━━ Material provided
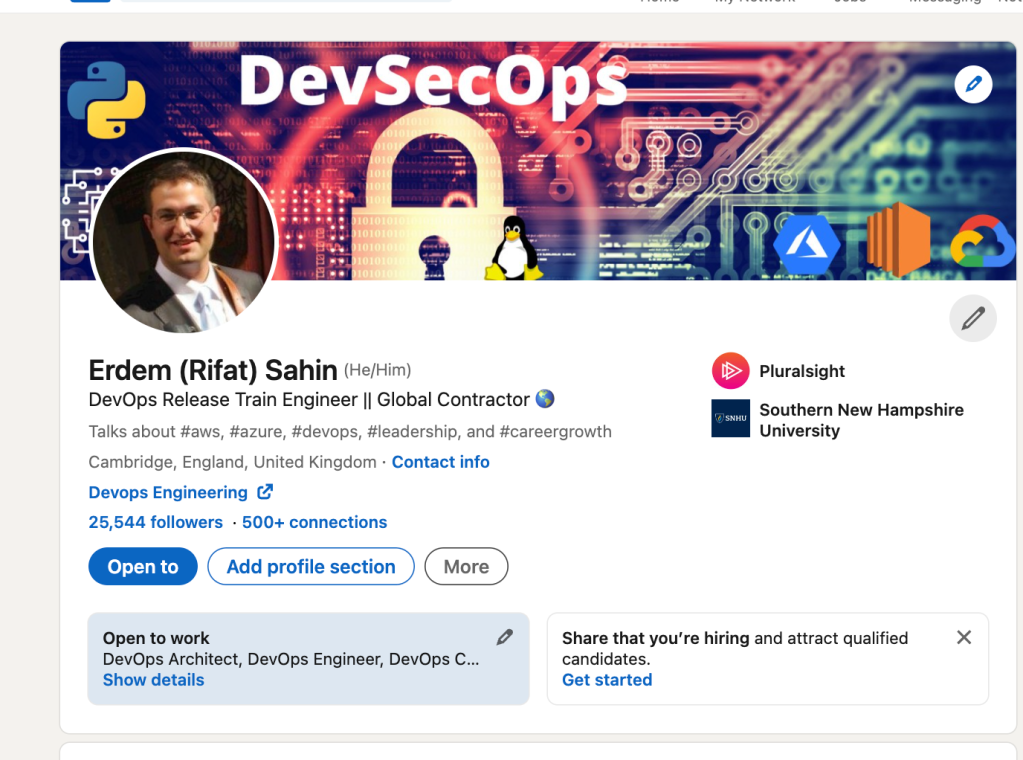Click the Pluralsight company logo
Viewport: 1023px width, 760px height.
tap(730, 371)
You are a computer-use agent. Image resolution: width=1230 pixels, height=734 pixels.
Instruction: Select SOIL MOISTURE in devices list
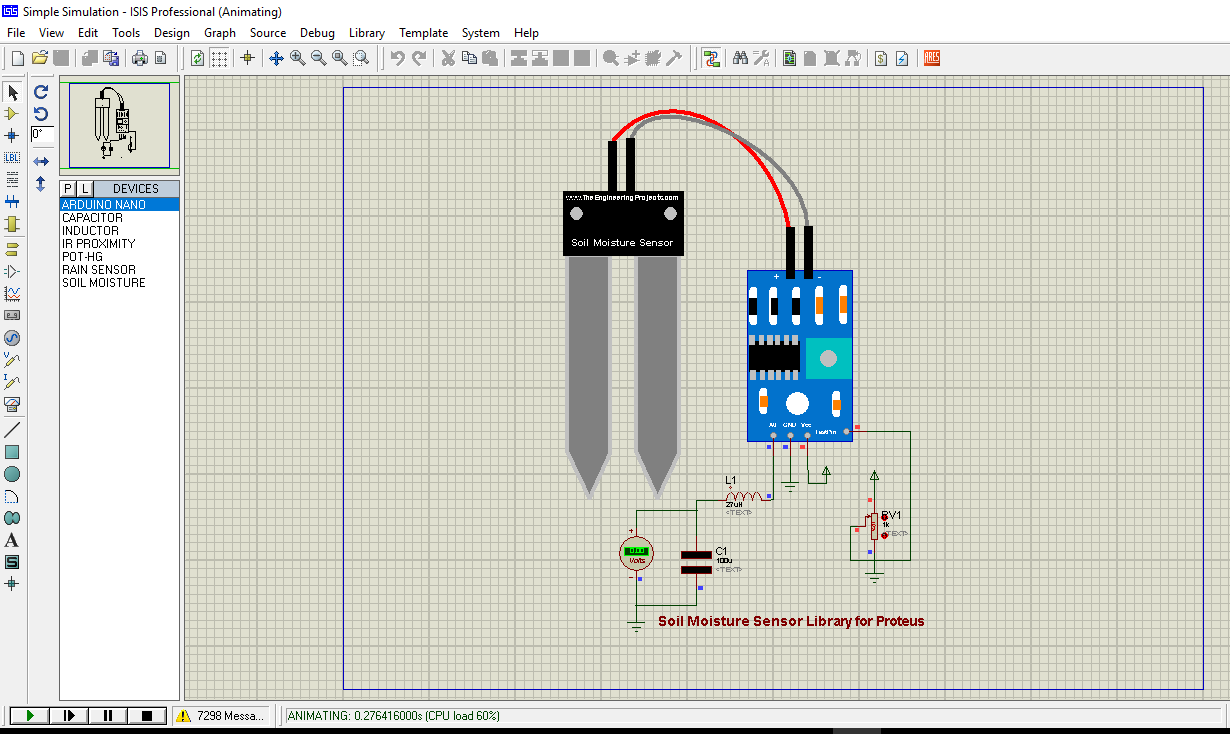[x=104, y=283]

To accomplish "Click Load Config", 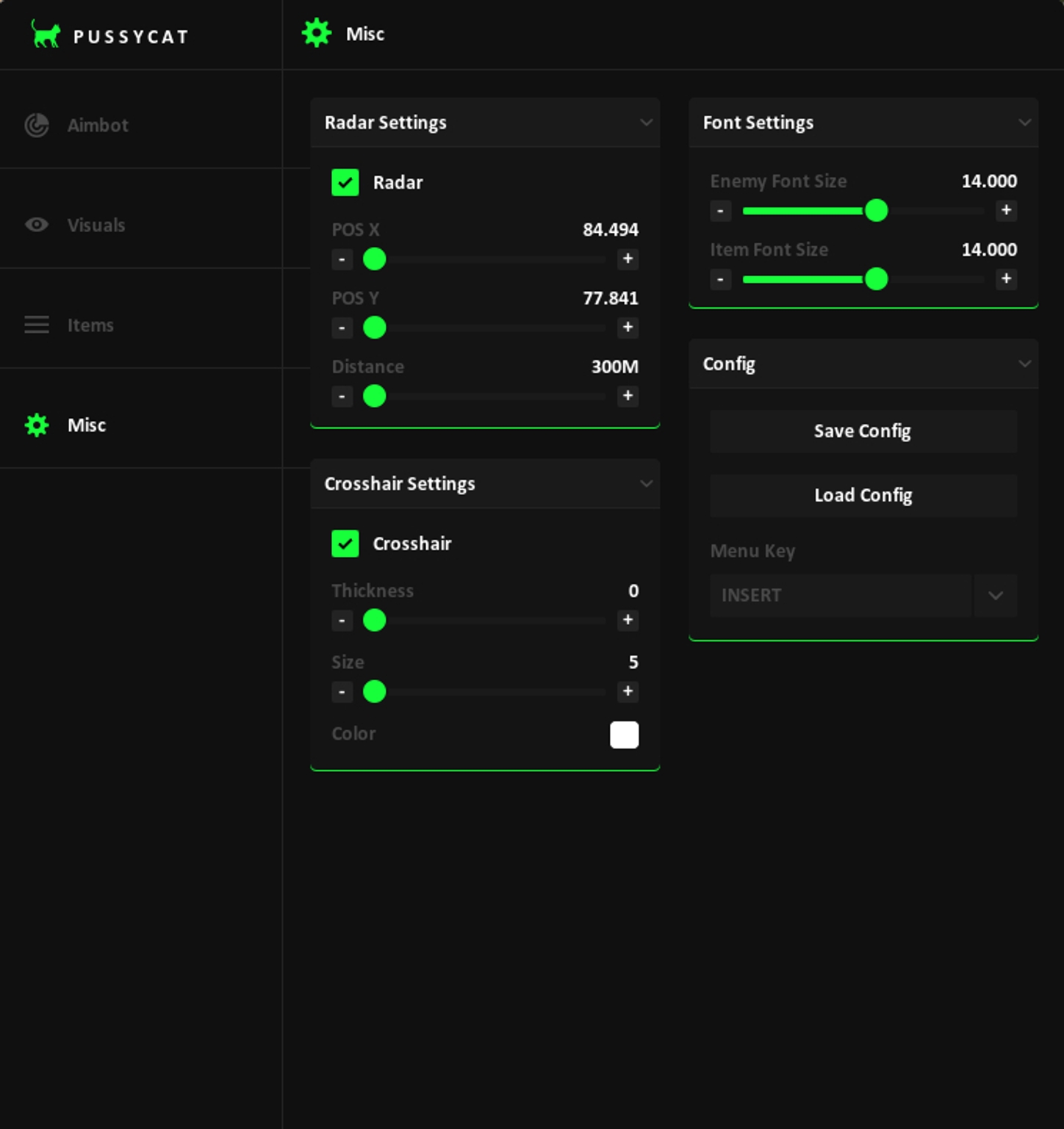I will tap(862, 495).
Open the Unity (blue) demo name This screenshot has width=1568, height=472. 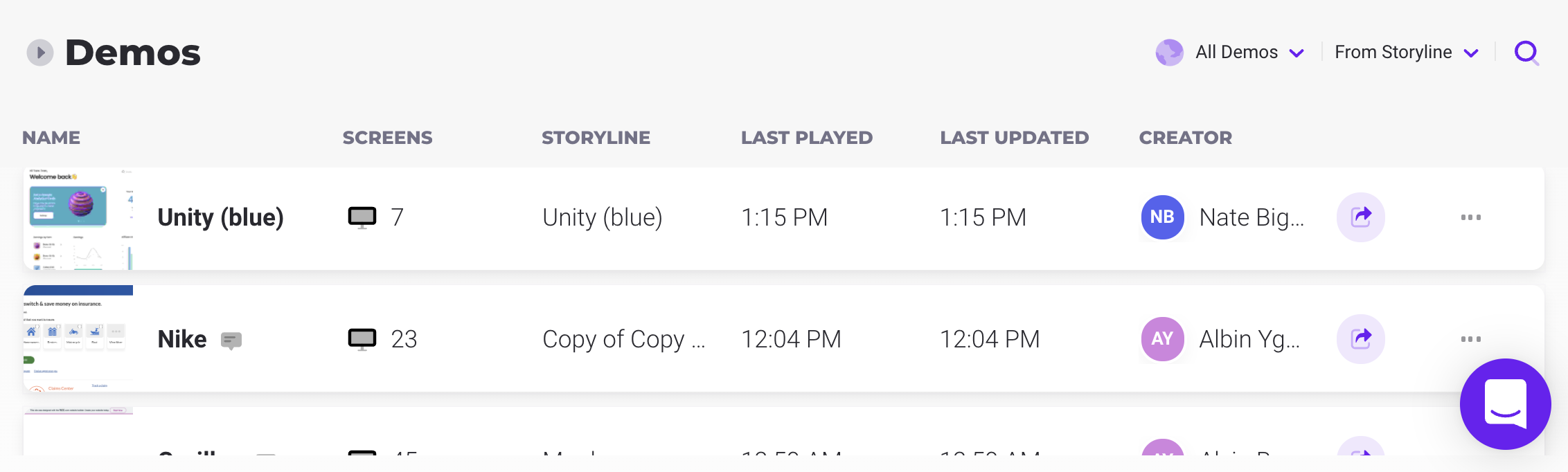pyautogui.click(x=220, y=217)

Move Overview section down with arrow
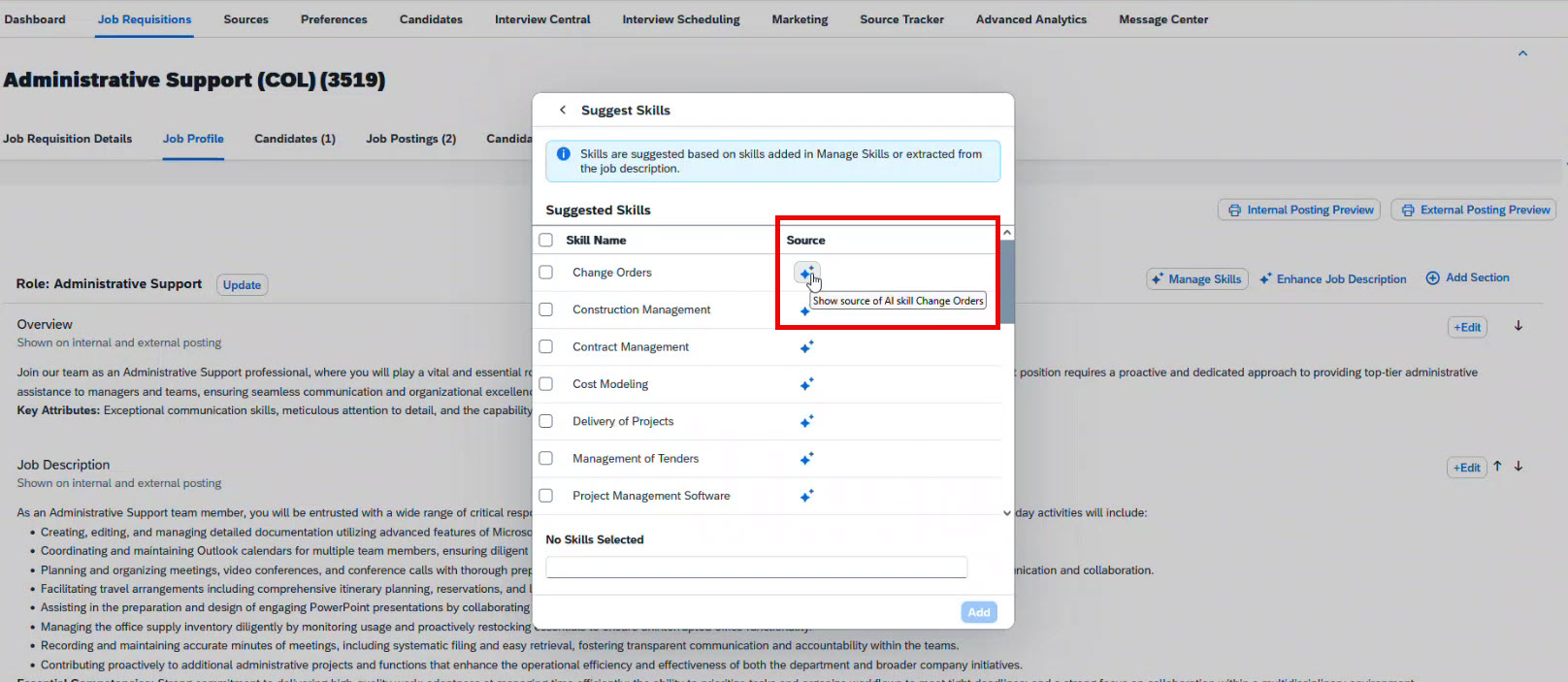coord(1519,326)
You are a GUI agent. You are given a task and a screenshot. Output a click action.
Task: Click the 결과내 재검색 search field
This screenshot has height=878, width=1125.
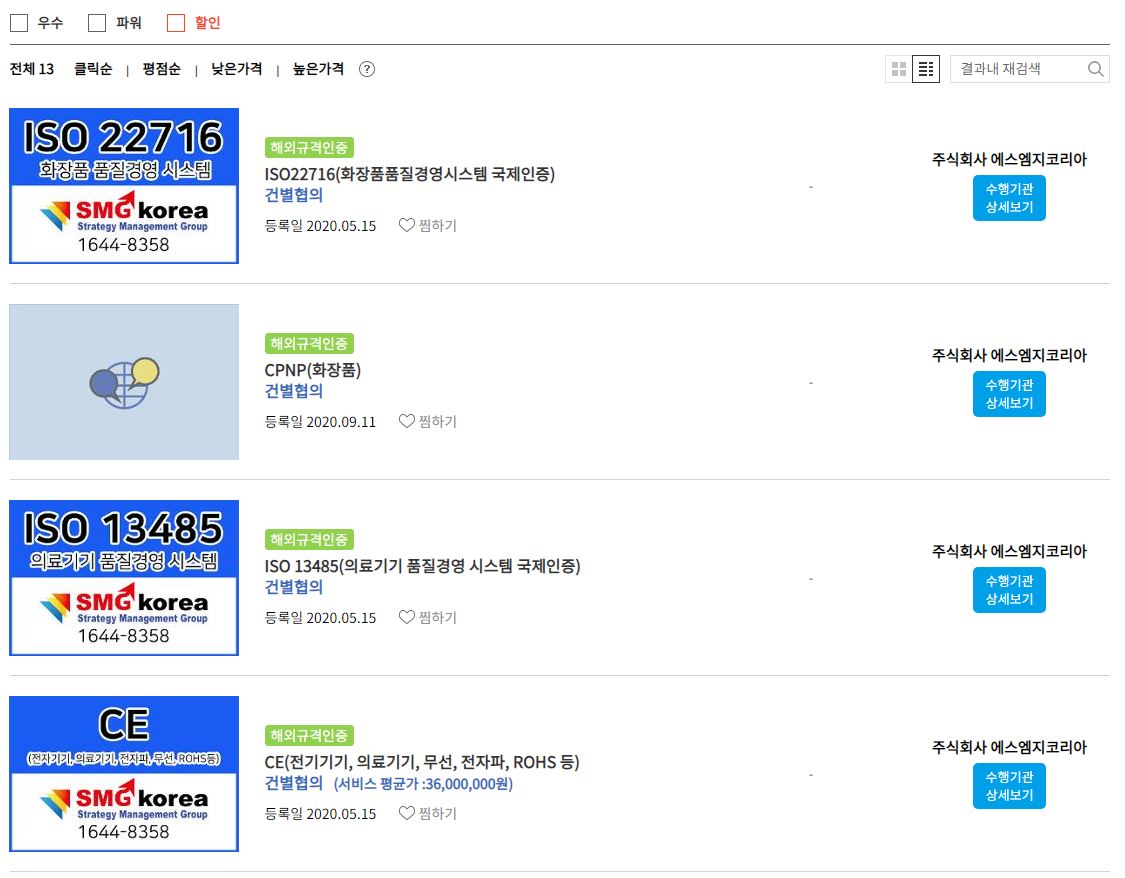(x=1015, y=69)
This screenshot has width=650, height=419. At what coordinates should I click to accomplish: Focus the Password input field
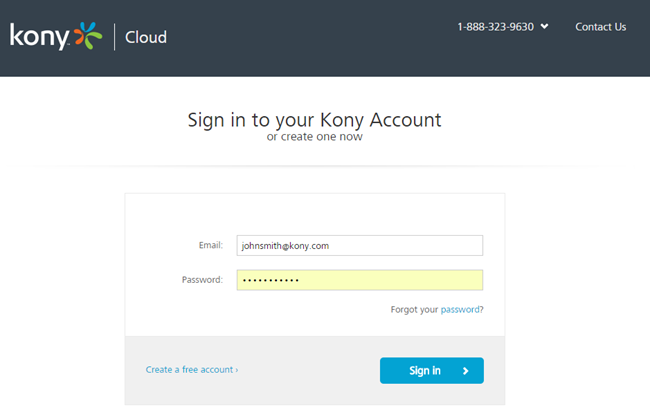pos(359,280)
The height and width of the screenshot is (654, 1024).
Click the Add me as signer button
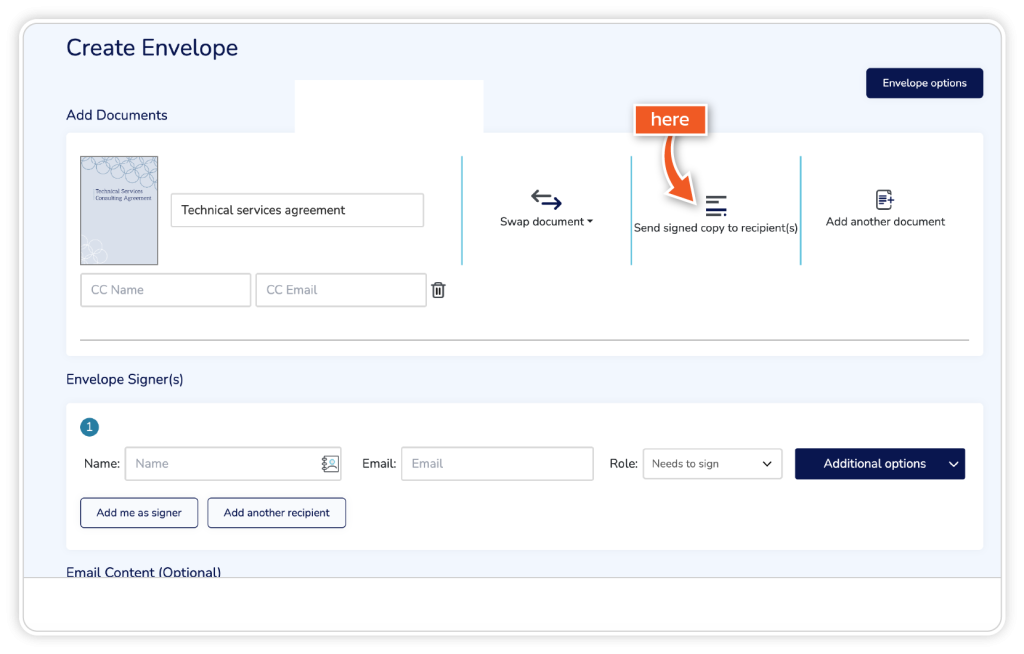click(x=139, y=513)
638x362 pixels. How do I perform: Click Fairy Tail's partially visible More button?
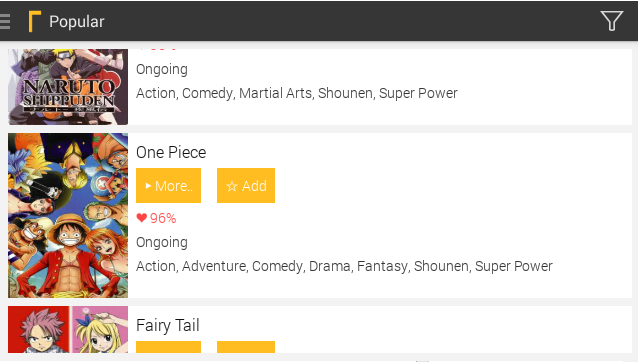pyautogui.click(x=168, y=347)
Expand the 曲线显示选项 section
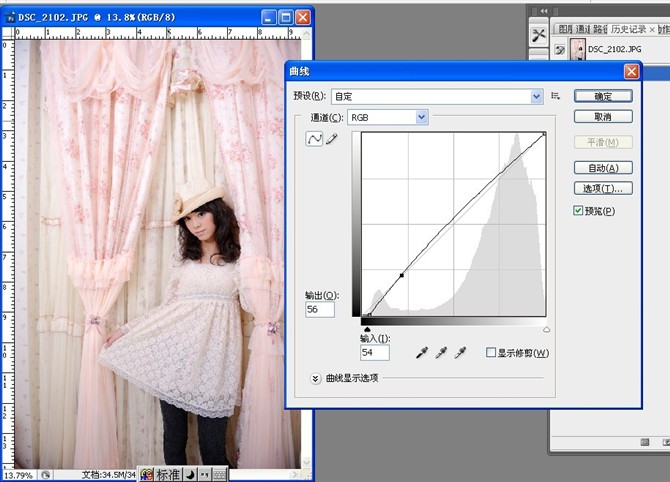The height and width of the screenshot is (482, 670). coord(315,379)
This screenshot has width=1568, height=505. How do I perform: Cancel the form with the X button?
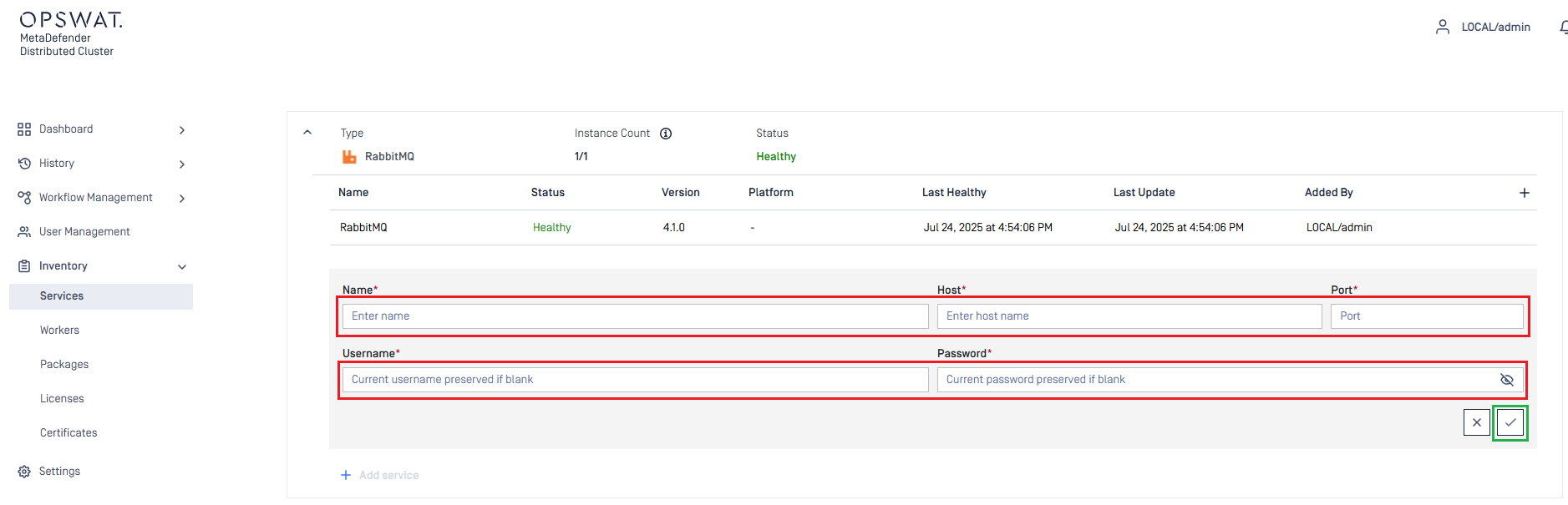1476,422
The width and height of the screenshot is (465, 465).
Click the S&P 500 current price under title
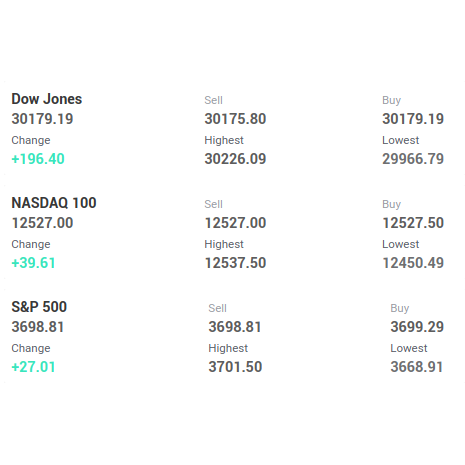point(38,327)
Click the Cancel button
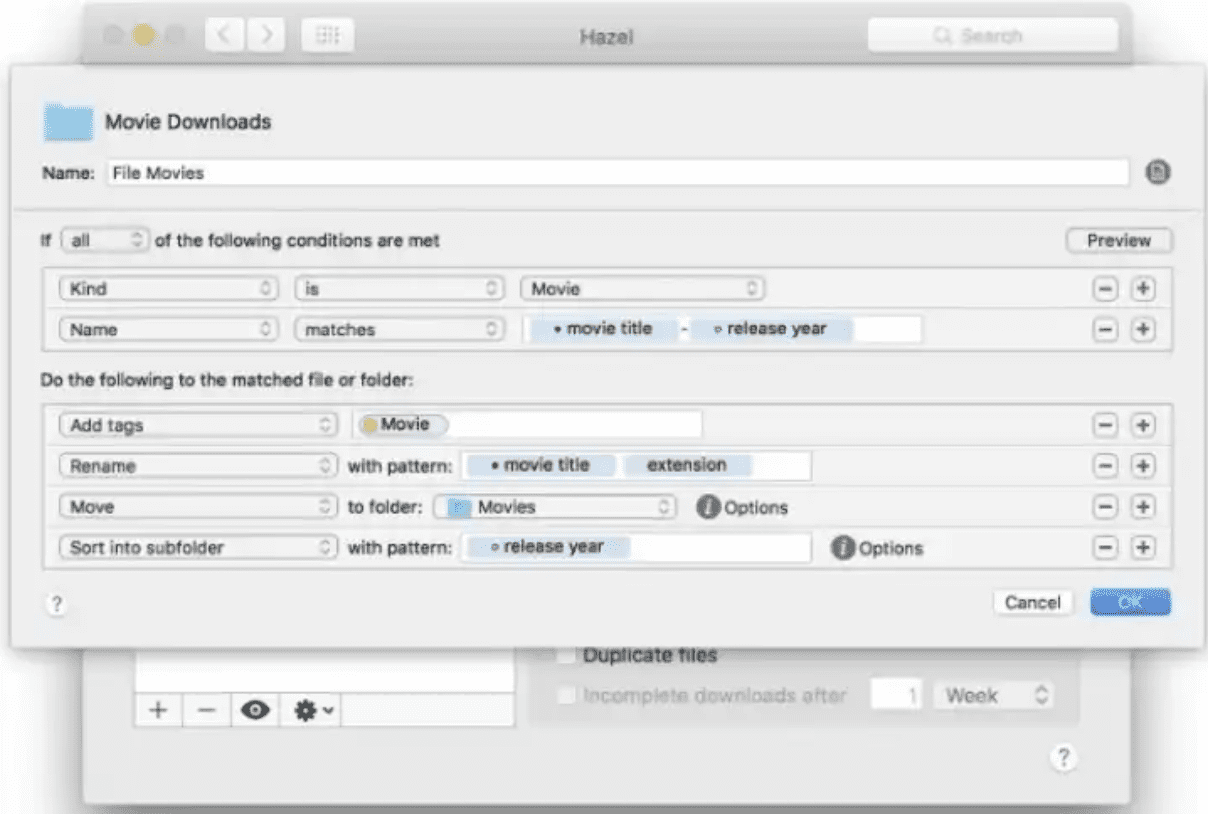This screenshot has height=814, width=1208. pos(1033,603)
━━━━
* _Work request_:
Lines that hold the word "agent" are the ones to copy from the entries above.

* _Exercise answer_:
You are a computer-use agent. Image resolution: width=1230 pixels, height=734 pixels.
You are a GUI agent. You are given a task and a screenshot. Output a click action.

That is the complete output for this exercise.